▶ [Goal 1] According to the Savile Row article, who opened the first shop on the street, and in what year?
▶ [Goal 2] Give the Savile Row article again, everything from "Savile Row –" down to "of old Hollywood.", swapping "Mecca" out for "capital".

▶ [Provided text]
******
Savile Row – the birth home of bespoke tailoring
If you are the tiniest bit interested in men’s style, then you would have no doubt heard about Savile Row, aka the ‘Mecca of men’s fashion’. This street in London’s West End has been synonymous with highest quality craftmanship in men’s tailoring for a few hundred years. In the world of tailoring, its legacy is as famous as the iconic men who frequented the tailors on the street: think the James Bonds, or the Cary Grants of old Hollywood.
How did Savile Row get to be the centre of the tailoring universe? Glad you asked – we reflect on it after our recent visit there.
Where it all began – the golden mile of tailoring
In the 18th century, after the French revolution, the beating heart of men’s fashion moved from Paris to London, where tailors and artisans started opening shop in Savile Row, to be close to the wealthy and fashion savvy clientele in Mayfair. The street became known for bringing exquisite tailoring to the rich and powerful. Apprentices from Eastern Europe, Cyprus, Italy and the Caribbean spent arduous hours perfecting their skills in measuring, cutting, stitching and padding.
The first shop was opened in 1846 by Henry Poole, who is credited as the founder of Savile Row.
The dandies of Savile Row
Not only was Savile Row the place where you could find the best skills and techniques, it was also where the dandy craze originated from, the place that set the tone for men’s fashion worldwide. Savile Row tailors fitted and made clothes for royalty, politicians, sport and arts celebrities in their elegant showrooms.
******
▶ [Records from a pointing dataset]
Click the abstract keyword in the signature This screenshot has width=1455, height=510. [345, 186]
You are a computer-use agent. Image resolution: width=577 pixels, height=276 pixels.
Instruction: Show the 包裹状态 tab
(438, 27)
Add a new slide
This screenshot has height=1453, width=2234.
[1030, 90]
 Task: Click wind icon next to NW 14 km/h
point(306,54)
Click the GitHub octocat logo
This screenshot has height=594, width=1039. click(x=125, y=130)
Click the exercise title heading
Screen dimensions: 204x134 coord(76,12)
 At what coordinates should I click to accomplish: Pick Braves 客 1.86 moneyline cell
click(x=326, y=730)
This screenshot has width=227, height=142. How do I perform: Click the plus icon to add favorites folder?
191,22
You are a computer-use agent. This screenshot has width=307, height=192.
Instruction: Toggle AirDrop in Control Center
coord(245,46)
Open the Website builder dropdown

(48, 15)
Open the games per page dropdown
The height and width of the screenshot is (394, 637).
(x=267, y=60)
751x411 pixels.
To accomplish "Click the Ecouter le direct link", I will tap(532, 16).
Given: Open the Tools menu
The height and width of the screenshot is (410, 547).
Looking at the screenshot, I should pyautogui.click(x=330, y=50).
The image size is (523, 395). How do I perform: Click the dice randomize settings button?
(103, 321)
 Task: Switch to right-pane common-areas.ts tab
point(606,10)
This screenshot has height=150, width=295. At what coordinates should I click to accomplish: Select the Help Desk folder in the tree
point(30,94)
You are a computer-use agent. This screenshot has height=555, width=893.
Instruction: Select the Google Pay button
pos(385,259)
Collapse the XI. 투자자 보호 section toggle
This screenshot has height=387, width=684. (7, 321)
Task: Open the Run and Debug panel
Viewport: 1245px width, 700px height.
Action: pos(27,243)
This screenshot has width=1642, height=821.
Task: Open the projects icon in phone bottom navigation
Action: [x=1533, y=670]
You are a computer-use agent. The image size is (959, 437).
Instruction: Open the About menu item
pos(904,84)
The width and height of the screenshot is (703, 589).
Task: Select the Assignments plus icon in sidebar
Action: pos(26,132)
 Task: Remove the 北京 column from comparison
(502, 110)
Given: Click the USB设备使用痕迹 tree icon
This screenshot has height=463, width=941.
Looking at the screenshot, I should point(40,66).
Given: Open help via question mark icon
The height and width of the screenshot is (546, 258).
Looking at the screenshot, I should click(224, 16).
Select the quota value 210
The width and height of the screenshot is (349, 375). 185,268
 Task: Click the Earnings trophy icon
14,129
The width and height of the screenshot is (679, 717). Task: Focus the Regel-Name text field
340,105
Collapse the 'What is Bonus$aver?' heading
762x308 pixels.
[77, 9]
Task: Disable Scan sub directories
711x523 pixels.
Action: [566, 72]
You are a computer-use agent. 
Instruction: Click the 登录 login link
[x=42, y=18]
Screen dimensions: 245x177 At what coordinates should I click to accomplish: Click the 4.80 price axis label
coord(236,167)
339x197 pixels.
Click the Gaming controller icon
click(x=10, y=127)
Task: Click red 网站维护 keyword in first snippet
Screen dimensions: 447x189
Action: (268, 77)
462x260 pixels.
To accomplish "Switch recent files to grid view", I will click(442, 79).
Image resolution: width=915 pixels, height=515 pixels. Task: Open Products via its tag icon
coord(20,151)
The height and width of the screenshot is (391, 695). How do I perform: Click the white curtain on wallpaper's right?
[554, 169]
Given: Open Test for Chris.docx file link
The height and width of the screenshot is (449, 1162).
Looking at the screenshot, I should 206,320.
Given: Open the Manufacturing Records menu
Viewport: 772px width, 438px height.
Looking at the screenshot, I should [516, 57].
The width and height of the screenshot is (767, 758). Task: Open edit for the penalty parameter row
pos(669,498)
******
▶ [Written response 1] Henry Poole opened the first shop in 1846.

▶ [Written response 2]
Savile Row – the birth home of bespoke tailoring
If you are the tiniest bit interested in men’s style, then you would have no doubt heard about Savile Row, aka the ‘capital of men’s fashion’. This street in London’s West End has been synonymous with highest quality craftmanship in men’s tailoring for a few hundred years. In the world of tailoring, its legacy is as famous as the iconic men who frequented the tailors on the street: think the James Bonds, or the Cary Grants of old Hollywood.